Asimismo, los propios senderos que hacen al Camino son en la actualidad testimonio de la labor de la Unión Europea al servicio del patrimonio de sus Estados miembro. Entre 2015 y 2017, los tramos finales del Camino que se encuentran en la Comunidad Autónoma de Galicia fueron restaurados con financiamiento del Fondo Europeo de Desarrollo Regional (FEDER) de la UE. Se invirtieron unos 2.900.000 de euros, de los cuales 2.500.000 fueron provistos por la UE, para la mejora de los senderos y colocación de señalética: mojones —aquellos monolitos de cemento que nos traen la buena nueva de los kilómetros avanzados y que nos orientan como faros cuando creemos haber perdido la ruta—; flechas –las famosas flechas amarillas que uno ve hasta en sueños—; y azulejos con caracolas doradas sobre fondos azules, isologotipo del Camino de Santiago desde la Edad Media, que indican que uno está, literalmente, por buen camino.

....

Consigna A ::
En el fragmento sobre el Camino de Santiago, ¿cuántos euros aportó la UE para restaurar los tramos finales en Galicia?
Consigna B ::
Por favor, sigue escribiendo el fragmento sobre el Camino de Santiago a partir de su última oración.

Material proporcionado ::
....

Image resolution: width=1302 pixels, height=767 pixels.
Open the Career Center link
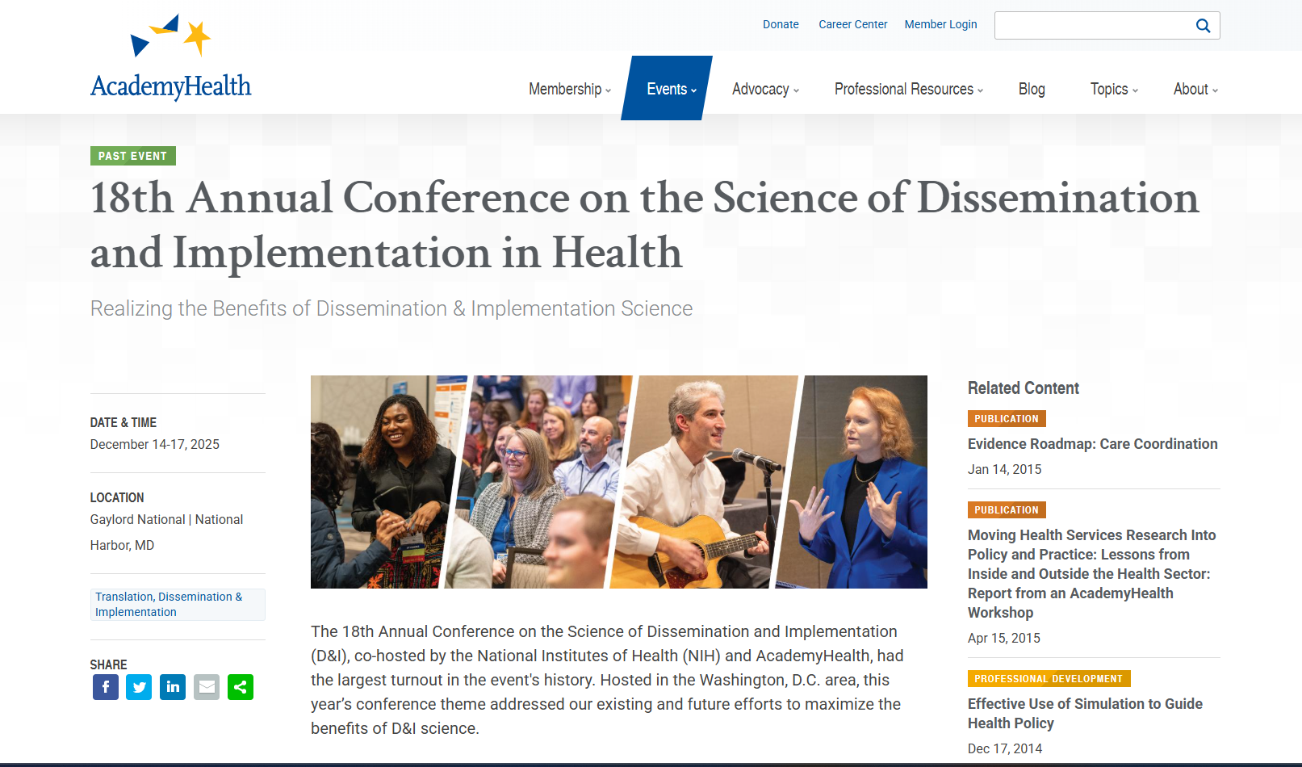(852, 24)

....

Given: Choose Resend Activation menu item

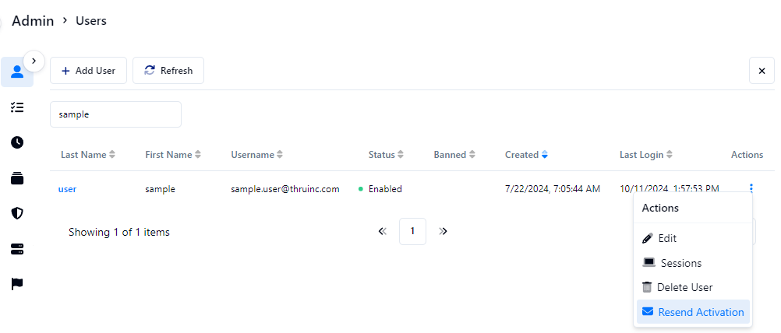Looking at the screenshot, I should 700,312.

....

Respuesta A ::
2.500.000 euros.

Respuesta B ::
Destacar al FEDER no es inocente de mi parte, ya que, justamente, fue uno de los instrumentos que utilizó la Comisión Europea para ir lentamente tejiendo la malla de la integración y la interconectividad europea, conforme se sumaban nuevos miembros. La importancia de los FEDER radica en que contribuyen a fortalecer la cohesión socioeconómica de la Unión, intentando suplir las diferencias y los desequilibrios entre sus miembros. Es, precisamente, uno de los elementos armonizadores que permite que entidades tan disímiles puedan coexistir en un mismo proceso político.

Por último, y no por ello menos importante, la diversidad y riqueza cultural del Camino se expresa a través de la colección de experiencias que uno va recolectando a lo largo de los kilómetros: los idiomas que atravesamos (con más o menos éxito, nosotros pasamos del francés de nuestro punto de partida, al portugués y luego al gallego, para llegar finalmente al español que habitamos lingüísticamente); las comidas que degustamos, los museos recorridos y las personalidades (históricas o actuales) que vamos conociendo. Es una lección de historia, como también lo es de vida.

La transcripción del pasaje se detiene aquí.